» Activity: Every record that follows must be set down word for word.

Stored records

================================

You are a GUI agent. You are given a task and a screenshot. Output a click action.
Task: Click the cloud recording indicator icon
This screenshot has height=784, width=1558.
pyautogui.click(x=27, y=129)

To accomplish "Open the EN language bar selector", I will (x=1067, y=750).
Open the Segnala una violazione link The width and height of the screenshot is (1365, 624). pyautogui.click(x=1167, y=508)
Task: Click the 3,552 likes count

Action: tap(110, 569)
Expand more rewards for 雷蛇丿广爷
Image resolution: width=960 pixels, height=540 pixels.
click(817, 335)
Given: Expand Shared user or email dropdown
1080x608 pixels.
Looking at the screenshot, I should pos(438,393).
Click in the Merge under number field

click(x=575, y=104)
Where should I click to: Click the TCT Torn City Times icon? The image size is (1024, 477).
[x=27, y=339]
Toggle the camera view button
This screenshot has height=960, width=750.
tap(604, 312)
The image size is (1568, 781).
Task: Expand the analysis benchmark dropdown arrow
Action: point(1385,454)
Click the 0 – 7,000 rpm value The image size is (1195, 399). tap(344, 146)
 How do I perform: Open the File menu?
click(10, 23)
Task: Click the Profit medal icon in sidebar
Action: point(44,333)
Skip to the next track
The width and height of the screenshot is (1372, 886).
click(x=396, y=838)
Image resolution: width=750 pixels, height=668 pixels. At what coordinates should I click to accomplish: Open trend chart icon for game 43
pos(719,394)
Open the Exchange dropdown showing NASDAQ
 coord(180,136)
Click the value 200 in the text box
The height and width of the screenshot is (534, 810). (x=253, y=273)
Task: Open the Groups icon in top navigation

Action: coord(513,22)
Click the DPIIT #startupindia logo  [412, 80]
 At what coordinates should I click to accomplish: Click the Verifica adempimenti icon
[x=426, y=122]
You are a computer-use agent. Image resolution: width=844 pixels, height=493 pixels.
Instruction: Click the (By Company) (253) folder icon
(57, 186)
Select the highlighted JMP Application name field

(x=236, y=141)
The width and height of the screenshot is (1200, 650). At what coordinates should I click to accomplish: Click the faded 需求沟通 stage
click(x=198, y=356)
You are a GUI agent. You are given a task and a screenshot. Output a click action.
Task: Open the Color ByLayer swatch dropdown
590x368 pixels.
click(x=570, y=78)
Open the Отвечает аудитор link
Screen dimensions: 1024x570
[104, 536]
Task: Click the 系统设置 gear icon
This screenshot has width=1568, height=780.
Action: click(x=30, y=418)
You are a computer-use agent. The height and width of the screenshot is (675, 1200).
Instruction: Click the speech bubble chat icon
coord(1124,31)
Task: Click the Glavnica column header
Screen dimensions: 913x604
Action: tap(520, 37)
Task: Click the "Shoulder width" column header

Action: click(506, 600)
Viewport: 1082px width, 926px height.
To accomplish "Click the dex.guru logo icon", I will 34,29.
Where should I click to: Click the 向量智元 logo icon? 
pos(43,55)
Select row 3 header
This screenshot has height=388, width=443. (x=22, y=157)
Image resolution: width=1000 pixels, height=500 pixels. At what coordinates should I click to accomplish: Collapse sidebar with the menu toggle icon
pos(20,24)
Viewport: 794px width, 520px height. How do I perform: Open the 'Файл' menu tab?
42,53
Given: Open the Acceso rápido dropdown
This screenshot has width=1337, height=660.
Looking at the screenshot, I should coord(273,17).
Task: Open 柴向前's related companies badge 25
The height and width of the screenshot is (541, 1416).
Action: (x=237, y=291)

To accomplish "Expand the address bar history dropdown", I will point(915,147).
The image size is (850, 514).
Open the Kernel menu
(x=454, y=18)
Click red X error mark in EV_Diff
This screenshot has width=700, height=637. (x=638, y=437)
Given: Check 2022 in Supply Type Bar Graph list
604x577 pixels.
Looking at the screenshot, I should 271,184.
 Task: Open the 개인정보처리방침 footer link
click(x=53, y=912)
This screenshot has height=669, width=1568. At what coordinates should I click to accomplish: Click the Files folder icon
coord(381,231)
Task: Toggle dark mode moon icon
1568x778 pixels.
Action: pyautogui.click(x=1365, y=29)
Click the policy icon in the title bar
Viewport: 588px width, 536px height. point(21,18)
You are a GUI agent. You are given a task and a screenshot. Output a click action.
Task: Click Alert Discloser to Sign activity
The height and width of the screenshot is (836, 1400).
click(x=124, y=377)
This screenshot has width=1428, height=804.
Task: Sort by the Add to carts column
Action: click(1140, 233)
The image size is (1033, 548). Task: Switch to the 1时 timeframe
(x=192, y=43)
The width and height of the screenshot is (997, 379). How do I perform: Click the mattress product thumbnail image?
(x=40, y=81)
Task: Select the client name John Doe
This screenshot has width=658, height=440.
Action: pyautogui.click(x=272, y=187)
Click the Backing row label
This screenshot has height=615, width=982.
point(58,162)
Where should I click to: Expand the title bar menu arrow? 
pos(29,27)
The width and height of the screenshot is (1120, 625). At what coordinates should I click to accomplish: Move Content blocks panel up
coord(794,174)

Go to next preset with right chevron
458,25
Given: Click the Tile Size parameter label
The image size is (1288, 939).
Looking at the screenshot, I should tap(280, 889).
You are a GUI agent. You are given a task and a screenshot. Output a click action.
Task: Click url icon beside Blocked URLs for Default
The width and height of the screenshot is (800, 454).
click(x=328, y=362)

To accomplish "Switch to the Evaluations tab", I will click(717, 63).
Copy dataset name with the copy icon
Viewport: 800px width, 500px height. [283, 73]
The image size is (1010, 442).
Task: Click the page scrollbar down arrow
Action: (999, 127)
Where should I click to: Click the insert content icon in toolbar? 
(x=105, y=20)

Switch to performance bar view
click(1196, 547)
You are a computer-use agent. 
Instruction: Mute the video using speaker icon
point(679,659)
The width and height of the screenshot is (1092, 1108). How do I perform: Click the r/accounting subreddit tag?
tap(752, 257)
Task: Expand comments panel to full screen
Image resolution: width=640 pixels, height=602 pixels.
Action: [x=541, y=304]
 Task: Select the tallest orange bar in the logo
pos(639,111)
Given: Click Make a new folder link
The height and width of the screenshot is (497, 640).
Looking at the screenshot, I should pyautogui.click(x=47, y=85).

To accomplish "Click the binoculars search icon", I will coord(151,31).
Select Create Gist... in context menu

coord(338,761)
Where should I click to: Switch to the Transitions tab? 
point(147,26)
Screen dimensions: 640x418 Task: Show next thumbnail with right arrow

================================

» Completed exercise:
You are a GUI agent. You are given a task and a screenshot. Output a click action.
Task: Click the cloud recording indicator icon
This screenshot has height=784, width=1558.
pyautogui.click(x=27, y=129)

To accomplish "Open the EN language bar selector", I will (x=1067, y=750).
Open the Segnala una violazione link The width and height of the screenshot is (1365, 624). pyautogui.click(x=1167, y=508)
Task: Click the 3,552 likes count

Action: tap(110, 569)
Expand more rewards for 雷蛇丿广爷
Image resolution: width=960 pixels, height=540 pixels.
click(817, 335)
Given: Expand Shared user or email dropdown
1080x608 pixels.
Looking at the screenshot, I should pos(438,393).
Click in the Merge under number field

click(x=575, y=104)
Where should I click to: Click the TCT Torn City Times icon? The image size is (1024, 477).
[x=27, y=339]
Toggle the camera view button
This screenshot has height=960, width=750.
tap(604, 312)
The image size is (1568, 781).
Task: Expand the analysis benchmark dropdown arrow
Action: point(1385,454)
Click the 0 – 7,000 rpm value The image size is (1195, 399). tap(344, 146)
 How do I perform: Open the File menu?
click(10, 23)
Task: Click the Profit medal icon in sidebar
Action: point(44,333)
Skip to the next track
The width and height of the screenshot is (1372, 886).
click(x=396, y=838)
Image resolution: width=750 pixels, height=668 pixels. At what coordinates should I click to accomplish: Open trend chart icon for game 43
pos(719,394)
Open the Exchange dropdown showing NASDAQ
 coord(180,136)
Click the value 200 in the text box
The height and width of the screenshot is (534, 810). (x=253, y=273)
Task: Open the Groups icon in top navigation

Action: coord(513,22)
Click the DPIIT #startupindia logo  [412, 80]
 At what coordinates should I click to accomplish: Click the Verifica adempimenti icon
[x=426, y=122]
You are a computer-use agent. Image resolution: width=844 pixels, height=493 pixels.
Instruction: Click the (By Company) (253) folder icon
(57, 186)
Select the highlighted JMP Application name field

(x=236, y=141)
The width and height of the screenshot is (1200, 650). At what coordinates should I click to accomplish: Click the faded 需求沟通 stage
click(x=198, y=356)
You are a GUI agent. You are given a task and a screenshot. Output a click action.
Task: Open the Color ByLayer swatch dropdown
590x368 pixels.
click(x=570, y=78)
Open the Отвечает аудитор link
Screen dimensions: 1024x570
[104, 536]
Task: Click the 系统设置 gear icon
This screenshot has width=1568, height=780.
Action: click(x=30, y=418)
You are a computer-use agent. The height and width of the screenshot is (675, 1200).
Instruction: Click the speech bubble chat icon
coord(1124,31)
Task: Click the Glavnica column header
Screen dimensions: 913x604
Action: tap(520, 37)
Task: Click the "Shoulder width" column header

Action: click(506, 600)
Viewport: 1082px width, 926px height.
To accomplish "Click the dex.guru logo icon", I will 34,29.
Where should I click to: Click the 向量智元 logo icon? 
pos(43,55)
Select row 3 header
This screenshot has height=388, width=443. (x=22, y=157)
Image resolution: width=1000 pixels, height=500 pixels. At what coordinates should I click to accomplish: Collapse sidebar with the menu toggle icon
pos(20,24)
Viewport: 794px width, 520px height. How do I perform: Open the 'Файл' menu tab?
42,53
Given: Open the Acceso rápido dropdown
This screenshot has width=1337, height=660.
Looking at the screenshot, I should coord(273,17).
Task: Open 柴向前's related companies badge 25
The height and width of the screenshot is (541, 1416).
Action: (x=237, y=291)

To accomplish "Expand the address bar history dropdown", I will point(915,147).
The image size is (850, 514).
Open the Kernel menu
(x=454, y=18)
Click red X error mark in EV_Diff
This screenshot has width=700, height=637. (x=638, y=437)
Given: Check 2022 in Supply Type Bar Graph list
604x577 pixels.
Looking at the screenshot, I should 271,184.
 Task: Open the 개인정보처리방침 footer link
click(x=53, y=912)
This screenshot has height=669, width=1568. At what coordinates should I click to accomplish: Click the Files folder icon
coord(381,231)
Task: Toggle dark mode moon icon
1568x778 pixels.
Action: pyautogui.click(x=1365, y=29)
Click the policy icon in the title bar
Viewport: 588px width, 536px height. point(21,18)
You are a GUI agent. You are given a task and a screenshot. Output a click action.
Task: Click Alert Discloser to Sign activity
The height and width of the screenshot is (836, 1400).
click(x=124, y=377)
This screenshot has width=1428, height=804.
Task: Sort by the Add to carts column
Action: click(1140, 233)
The image size is (1033, 548). Task: Switch to the 1时 timeframe
(x=192, y=43)
The width and height of the screenshot is (997, 379). How do I perform: Click the mattress product thumbnail image?
(x=40, y=81)
Task: Select the client name John Doe
This screenshot has width=658, height=440.
Action: pyautogui.click(x=272, y=187)
Click the Backing row label
This screenshot has height=615, width=982.
point(58,162)
Where should I click to: Expand the title bar menu arrow? 
pos(29,27)
The width and height of the screenshot is (1120, 625). At what coordinates should I click to accomplish: Move Content blocks panel up
coord(794,174)

Go to next preset with right chevron
458,25
Given: Click the Tile Size parameter label
The image size is (1288, 939).
Looking at the screenshot, I should tap(280, 889).
You are a GUI agent. You are given a task and a screenshot. Output a click action.
Task: Click url icon beside Blocked URLs for Default
The width and height of the screenshot is (800, 454).
click(x=328, y=362)

To accomplish "Switch to the Evaluations tab", I will click(717, 63).
Copy dataset name with the copy icon
Viewport: 800px width, 500px height. [283, 73]
The image size is (1010, 442).
Task: Click the page scrollbar down arrow
Action: (999, 127)
Where should I click to: Click the insert content icon in toolbar? 
(x=105, y=20)

Switch to performance bar view
click(1196, 547)
You are a computer-use agent. 
Instruction: Mute the video using speaker icon
point(679,659)
The width and height of the screenshot is (1092, 1108). How do I perform: Click the r/accounting subreddit tag?
tap(752, 257)
Task: Expand comments panel to full screen
Image resolution: width=640 pixels, height=602 pixels.
Action: [x=541, y=304]
 Task: Select the tallest orange bar in the logo
pos(639,111)
Given: Click Make a new folder link
The height and width of the screenshot is (497, 640).
Looking at the screenshot, I should pyautogui.click(x=47, y=85).

To accomplish "Click the binoculars search icon", I will coord(151,31).
Select Create Gist... in context menu

coord(338,761)
Where should I click to: Switch to the Transitions tab? 
point(147,26)
Screen dimensions: 640x418 Task: Show next thumbnail with right arrow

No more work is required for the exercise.